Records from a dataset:
───
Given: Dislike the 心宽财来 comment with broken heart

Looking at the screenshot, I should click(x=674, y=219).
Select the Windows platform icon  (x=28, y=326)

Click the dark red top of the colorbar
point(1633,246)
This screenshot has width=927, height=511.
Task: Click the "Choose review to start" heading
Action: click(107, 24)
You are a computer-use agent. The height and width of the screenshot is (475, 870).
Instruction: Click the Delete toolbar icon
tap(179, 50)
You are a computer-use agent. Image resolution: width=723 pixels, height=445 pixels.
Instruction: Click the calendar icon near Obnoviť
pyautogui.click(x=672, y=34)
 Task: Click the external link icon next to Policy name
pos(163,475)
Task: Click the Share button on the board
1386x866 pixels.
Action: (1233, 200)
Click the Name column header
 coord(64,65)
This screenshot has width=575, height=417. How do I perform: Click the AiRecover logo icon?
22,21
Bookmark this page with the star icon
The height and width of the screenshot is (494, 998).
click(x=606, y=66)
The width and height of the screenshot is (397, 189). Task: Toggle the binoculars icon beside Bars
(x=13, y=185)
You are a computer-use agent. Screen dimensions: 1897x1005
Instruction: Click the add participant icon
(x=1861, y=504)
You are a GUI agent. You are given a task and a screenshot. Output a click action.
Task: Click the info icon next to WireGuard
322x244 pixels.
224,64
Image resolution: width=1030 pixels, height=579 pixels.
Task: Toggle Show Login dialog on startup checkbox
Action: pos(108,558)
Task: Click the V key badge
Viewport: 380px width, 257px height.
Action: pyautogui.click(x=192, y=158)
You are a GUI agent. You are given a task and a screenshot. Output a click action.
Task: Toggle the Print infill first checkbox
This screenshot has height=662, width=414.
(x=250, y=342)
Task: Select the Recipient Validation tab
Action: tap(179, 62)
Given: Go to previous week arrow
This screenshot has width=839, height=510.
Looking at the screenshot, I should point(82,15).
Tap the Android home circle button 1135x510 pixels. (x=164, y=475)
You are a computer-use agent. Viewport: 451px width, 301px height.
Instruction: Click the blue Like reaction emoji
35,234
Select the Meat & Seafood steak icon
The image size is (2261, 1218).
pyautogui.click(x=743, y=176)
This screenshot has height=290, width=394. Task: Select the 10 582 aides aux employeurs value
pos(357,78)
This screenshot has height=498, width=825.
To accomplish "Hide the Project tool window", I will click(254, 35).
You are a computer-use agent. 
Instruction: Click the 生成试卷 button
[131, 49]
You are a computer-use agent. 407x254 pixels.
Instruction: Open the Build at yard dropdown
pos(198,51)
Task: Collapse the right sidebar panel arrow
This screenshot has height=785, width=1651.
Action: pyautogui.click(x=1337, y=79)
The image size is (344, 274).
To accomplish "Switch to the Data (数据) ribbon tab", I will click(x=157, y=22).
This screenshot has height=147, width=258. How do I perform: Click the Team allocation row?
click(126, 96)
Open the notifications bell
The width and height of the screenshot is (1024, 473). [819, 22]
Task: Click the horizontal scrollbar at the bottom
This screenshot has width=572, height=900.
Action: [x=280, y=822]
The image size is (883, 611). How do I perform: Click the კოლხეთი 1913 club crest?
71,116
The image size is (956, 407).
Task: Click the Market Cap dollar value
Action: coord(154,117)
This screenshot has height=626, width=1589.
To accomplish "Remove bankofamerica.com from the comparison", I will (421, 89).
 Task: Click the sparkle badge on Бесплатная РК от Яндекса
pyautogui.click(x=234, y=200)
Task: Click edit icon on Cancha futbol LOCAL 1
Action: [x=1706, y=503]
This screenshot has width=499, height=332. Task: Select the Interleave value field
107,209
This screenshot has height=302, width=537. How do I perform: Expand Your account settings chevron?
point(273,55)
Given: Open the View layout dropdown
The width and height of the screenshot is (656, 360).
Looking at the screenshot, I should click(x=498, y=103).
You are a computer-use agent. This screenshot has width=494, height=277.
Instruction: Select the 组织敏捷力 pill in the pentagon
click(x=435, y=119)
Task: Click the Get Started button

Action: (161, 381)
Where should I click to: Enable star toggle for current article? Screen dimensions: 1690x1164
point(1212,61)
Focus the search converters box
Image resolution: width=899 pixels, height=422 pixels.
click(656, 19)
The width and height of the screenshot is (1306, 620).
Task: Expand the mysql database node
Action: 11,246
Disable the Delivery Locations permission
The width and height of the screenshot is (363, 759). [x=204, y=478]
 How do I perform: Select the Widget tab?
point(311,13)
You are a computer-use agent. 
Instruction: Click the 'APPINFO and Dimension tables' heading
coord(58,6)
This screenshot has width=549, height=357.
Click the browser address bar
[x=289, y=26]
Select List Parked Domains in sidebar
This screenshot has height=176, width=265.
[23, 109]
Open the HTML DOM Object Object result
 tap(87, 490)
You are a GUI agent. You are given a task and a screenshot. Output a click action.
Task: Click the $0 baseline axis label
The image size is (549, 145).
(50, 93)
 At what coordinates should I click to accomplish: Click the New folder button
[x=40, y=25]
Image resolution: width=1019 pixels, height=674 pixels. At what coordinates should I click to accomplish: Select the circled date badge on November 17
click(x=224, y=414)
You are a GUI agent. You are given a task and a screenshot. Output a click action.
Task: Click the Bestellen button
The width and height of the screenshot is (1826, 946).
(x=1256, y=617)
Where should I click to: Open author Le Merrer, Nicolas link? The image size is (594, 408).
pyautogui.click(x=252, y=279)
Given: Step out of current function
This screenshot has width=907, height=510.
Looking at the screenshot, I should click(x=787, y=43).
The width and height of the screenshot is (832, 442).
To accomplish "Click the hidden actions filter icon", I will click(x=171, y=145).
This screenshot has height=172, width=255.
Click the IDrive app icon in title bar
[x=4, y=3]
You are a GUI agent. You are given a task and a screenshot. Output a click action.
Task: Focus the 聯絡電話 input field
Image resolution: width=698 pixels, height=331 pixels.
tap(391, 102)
───
- Try it -
Wherever a line above contains the string "will", copy that line.

- Solution -
To accomplish "Hide the Project tool window", I will click(254, 35).
To accomplish "Switch to the Data (数据) ribbon tab", I will click(x=157, y=22).
To accomplish "Remove bankofamerica.com from the comparison", I will (421, 89).
To accomplish "Click the hidden actions filter icon", I will click(x=171, y=145).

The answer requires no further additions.